Les vacances de printemps commencent samedi, pour les académies de Créteil, Montpellier, Paris, Toulouse, Versailles. Ce seront donc des vacances confinées, à la maison. Le secteur du tourisme a fait une croix dessus mais commence à réfléchir à la suite en regardant vers l'Asie.

Tourisme à Singapour
Tourisme à Singapour © Getty / Jaromir Chalabala / EyeEm

Pour ceux qui auraient eu l’espoir de se déplacer, d’aller dans la famille ou chez des amis, oubliez. Le secrétaire d’Etat Jean-Baptiste Lemoyne, chargé du tourisme, l’a rappelé hier, c’est tourisme à la maison, entre vos quatre murs…

Ces vacances de printemps, les professionnels ne comptent d’ailleurs pas dessus. Pour l’instant, ils s’organisent pour passer la crise avec l’aide de l’Etat : chômage partiel, prêts garantis et fonds de solidarité pour les travailleurs indépendants comme les guides touristiques. 

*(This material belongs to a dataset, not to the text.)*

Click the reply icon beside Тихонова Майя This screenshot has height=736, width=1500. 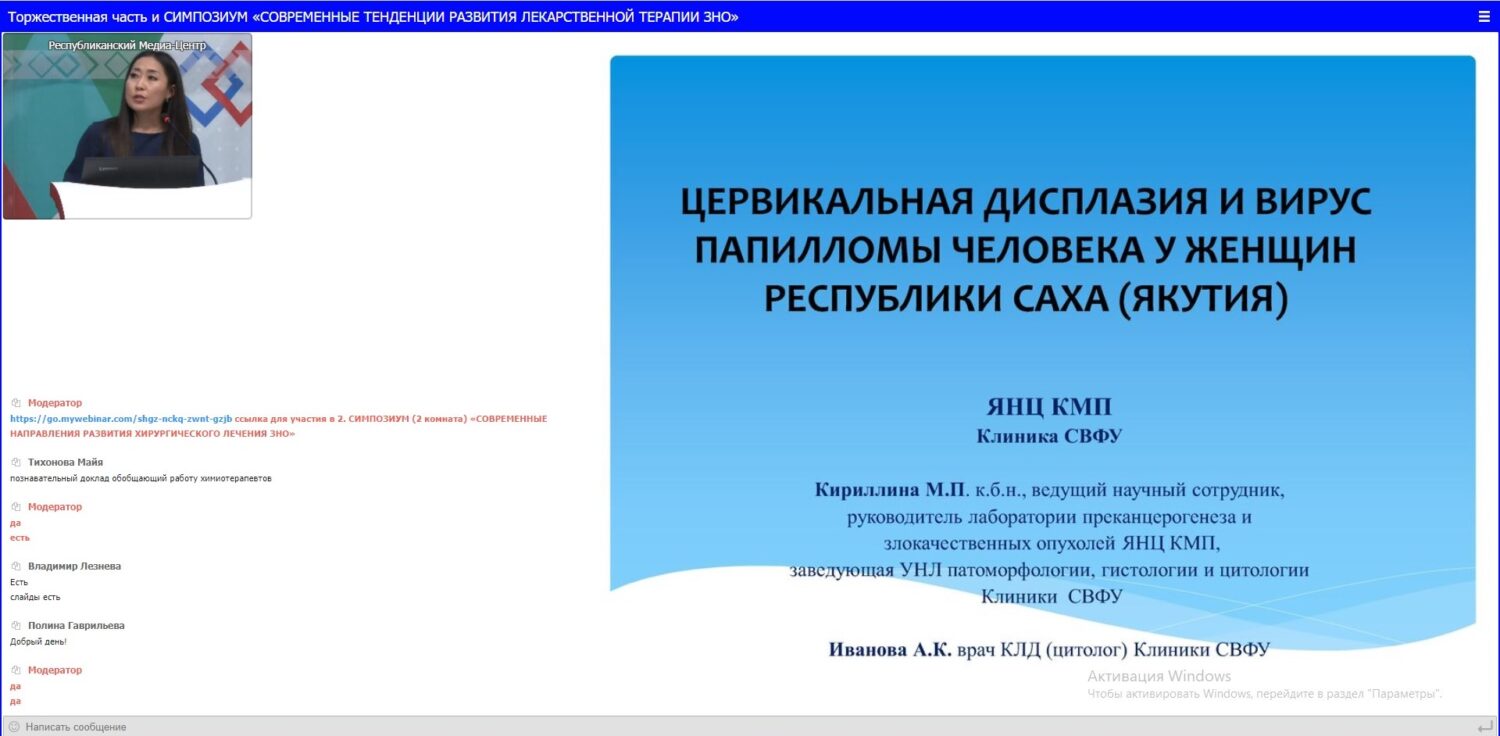tap(16, 463)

En revanche, ils regardent la suite avec une certaine appréhension. Une étude de l’Organisation mondiale du tourisme a donné le ton : l’activité devrait connaître un recul de 20 à 30% en 2020. A titre de comparaison, en 2009, juste après la crise financière, la chute avait été de 4%. On efface sept années de croissance...

Les habitudes touristiques vont changer  

On commence à avoir quelques indications. C’est Pierre-Frédéric Roulot, le directeur général du groupe Louvre Hotel, qui s’y essaie. Louvre Hôtel, c’est Kyriad, Campanile, l’hôtel du Louvre, de la famille Taittinger et des hôtels en Chine. C’est surtout une filiale du groupe Jin Jiang, numéro un chinois de l’hôtellerie.

Il voit donc comment se passe la sortie du confinement et comment se comportent les touristes dans ce “monde d’après”. La reprise est progressive, avec des taux d’occupation qui remontent de 10 points par mois. 

Ce qui repart c’est surtout le tourisme de proximité. Avec des exigences très affirmées des clients en terme de propreté et de transparence sur les critères sanitaires

On observe la même tendance à Singapour

Tout-à-fait. Vous savez que Singapour est un des pays qui ont le mieux géré la crise du Covid. Il y a du gel hydroalcoolique en abondance partout. Il n’y a eu que trois décès à ce jour.

Eh bien Singapour prépare déjà la suite : un label de qualité - SG Clean- a été lancé et les sociétés du secteur du tourisme et de l’art de vivre sont fortement incitées à l’obtenir. Elles doivent pour cela respecter des normes sanitaires élevées :

  • avoir un responsable sanitaire identifié, 
  • contrôler  la température et la santé des employés, 
  • avoir un dispositif pour l’accueil des fournisseurs, 
  • contrôler régulièrement la propreté et l’hygiène, 
  • prendre la température des clients de l’hôtel, 
  • espacer les tables
  • limiter les files d’attente 

On pense certes aux touristes étrangers, mais avant cela, l’objectif est d’inciter les Singapouriens à ressortir. Les établissements d’Orchard Road, les Champs-Elysées locaux, sont déjà presque tous labellisés, les marchés de nourriture de rue aussi.